The study, published in the Journal of Medical Research took place during two consecutive 12-week periods, the first of which combined electronic (smartphone) intervention and traditional in-person treatment. During this period, each of the 16 participants met weekly with a clinician and other participants to share their experiences and discuss topics like adopting healthy eating patterns, reading food labels and increasing physical activity throughout the day. In addition to these meetings, the teens were encouraged to record their daily food intake and exercise on the Daily Burn app. They also received text messages from the researchers three times each day to encourage healthy behavior and pose thought-provoking questions about motivations.

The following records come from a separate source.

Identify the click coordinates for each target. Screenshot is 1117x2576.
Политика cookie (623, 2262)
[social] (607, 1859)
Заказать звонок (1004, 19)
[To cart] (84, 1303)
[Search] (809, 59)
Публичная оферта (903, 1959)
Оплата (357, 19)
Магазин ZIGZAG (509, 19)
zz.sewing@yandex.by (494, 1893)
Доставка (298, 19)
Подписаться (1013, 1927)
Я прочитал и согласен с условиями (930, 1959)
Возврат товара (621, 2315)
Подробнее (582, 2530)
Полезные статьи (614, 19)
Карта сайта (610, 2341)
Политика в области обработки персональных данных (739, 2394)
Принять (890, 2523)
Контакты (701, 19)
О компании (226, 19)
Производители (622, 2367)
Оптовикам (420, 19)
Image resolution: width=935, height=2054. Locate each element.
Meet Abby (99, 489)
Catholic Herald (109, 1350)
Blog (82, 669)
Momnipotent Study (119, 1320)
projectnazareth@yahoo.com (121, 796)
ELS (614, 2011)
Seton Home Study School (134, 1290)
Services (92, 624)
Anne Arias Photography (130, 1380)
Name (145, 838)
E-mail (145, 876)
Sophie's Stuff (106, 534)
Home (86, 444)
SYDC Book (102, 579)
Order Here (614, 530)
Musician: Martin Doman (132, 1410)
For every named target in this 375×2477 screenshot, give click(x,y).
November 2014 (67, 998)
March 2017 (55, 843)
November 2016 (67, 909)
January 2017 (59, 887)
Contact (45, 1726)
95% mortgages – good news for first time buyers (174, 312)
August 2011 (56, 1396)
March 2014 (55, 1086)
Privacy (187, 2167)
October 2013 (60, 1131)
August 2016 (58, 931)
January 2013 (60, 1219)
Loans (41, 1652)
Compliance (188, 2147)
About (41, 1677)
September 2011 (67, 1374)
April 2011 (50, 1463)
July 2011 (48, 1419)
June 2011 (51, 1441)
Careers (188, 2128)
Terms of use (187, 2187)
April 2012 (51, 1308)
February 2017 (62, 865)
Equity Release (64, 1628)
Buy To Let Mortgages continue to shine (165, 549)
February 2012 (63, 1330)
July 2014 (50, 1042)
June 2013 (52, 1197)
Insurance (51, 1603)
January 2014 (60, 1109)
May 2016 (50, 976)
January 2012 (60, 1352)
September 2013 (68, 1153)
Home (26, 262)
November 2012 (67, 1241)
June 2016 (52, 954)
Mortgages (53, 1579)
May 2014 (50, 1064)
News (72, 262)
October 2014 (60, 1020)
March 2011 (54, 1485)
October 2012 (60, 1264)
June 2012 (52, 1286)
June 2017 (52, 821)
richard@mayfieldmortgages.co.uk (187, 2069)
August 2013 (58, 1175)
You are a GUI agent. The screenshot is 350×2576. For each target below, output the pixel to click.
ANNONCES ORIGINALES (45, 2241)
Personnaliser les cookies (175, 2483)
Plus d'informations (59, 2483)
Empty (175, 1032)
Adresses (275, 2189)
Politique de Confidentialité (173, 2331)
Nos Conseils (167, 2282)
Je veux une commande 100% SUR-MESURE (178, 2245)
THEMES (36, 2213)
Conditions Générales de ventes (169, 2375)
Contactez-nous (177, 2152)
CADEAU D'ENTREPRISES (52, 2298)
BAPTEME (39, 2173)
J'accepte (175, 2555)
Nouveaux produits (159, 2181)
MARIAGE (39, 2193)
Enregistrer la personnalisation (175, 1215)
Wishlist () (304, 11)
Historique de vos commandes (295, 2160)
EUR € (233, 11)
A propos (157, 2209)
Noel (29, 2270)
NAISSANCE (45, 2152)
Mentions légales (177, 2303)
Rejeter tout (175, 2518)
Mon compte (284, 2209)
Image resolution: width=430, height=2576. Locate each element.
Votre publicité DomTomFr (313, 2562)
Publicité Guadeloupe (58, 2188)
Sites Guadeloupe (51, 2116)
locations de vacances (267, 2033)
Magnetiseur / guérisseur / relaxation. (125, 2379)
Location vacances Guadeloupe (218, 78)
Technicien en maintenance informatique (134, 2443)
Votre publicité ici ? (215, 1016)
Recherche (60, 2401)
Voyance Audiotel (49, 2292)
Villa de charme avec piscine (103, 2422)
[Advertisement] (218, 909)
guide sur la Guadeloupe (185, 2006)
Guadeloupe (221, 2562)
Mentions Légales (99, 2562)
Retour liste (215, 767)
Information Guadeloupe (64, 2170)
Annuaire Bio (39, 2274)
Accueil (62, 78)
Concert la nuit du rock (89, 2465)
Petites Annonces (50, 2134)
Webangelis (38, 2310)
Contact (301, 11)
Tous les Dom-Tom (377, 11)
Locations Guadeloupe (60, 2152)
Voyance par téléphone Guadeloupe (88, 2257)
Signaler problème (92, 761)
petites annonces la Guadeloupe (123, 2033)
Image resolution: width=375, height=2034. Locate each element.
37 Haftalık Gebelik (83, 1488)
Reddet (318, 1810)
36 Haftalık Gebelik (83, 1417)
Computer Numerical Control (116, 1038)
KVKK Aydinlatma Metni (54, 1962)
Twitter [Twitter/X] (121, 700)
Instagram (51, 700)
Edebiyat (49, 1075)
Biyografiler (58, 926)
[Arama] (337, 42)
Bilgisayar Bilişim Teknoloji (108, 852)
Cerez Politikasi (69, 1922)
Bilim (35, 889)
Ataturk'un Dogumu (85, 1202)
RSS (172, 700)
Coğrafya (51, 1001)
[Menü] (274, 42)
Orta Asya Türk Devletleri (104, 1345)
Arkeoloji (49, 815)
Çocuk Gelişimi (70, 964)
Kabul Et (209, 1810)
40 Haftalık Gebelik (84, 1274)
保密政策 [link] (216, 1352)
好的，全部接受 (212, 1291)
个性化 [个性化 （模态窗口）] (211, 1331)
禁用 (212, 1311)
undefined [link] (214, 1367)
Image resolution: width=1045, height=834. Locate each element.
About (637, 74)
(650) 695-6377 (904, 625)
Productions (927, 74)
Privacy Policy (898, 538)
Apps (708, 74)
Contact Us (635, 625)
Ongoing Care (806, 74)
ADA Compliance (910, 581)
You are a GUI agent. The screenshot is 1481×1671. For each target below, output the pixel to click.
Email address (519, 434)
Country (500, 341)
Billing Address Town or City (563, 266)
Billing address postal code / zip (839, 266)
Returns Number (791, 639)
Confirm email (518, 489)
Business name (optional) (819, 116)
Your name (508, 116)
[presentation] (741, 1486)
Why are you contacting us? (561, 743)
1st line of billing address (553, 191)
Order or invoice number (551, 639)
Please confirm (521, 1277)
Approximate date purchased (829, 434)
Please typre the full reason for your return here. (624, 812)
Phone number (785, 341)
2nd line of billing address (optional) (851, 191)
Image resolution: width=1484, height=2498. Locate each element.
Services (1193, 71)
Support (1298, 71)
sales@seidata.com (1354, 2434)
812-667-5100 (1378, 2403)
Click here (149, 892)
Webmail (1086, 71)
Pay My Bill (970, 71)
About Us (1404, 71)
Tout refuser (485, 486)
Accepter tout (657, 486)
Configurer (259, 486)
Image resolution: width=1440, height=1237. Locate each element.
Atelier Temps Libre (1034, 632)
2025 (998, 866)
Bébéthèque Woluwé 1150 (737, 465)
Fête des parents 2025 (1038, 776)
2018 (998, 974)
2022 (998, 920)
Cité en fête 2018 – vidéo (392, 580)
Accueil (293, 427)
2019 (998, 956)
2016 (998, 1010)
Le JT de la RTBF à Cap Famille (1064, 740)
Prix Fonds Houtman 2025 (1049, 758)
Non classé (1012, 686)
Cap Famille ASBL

Study participants achieved modest weight loss during this period, decreasing their BMI by 0.08 points on average.
But the in-person meetings were removed for the second 12 weeks of the study, so the only interventions helping the teens stay motivated were the daily texts and self-monitoring on the Daily Burn app. During this period, self-monitoring rates dropped from nearly 50 percent to 16.8 percent and the teens regained their lost weight.
Jensen suggested that a possible reason for this result is that smartphones, no matter how helpful or easy-to-use, lack certain critical characteristics present during the in-person treatment.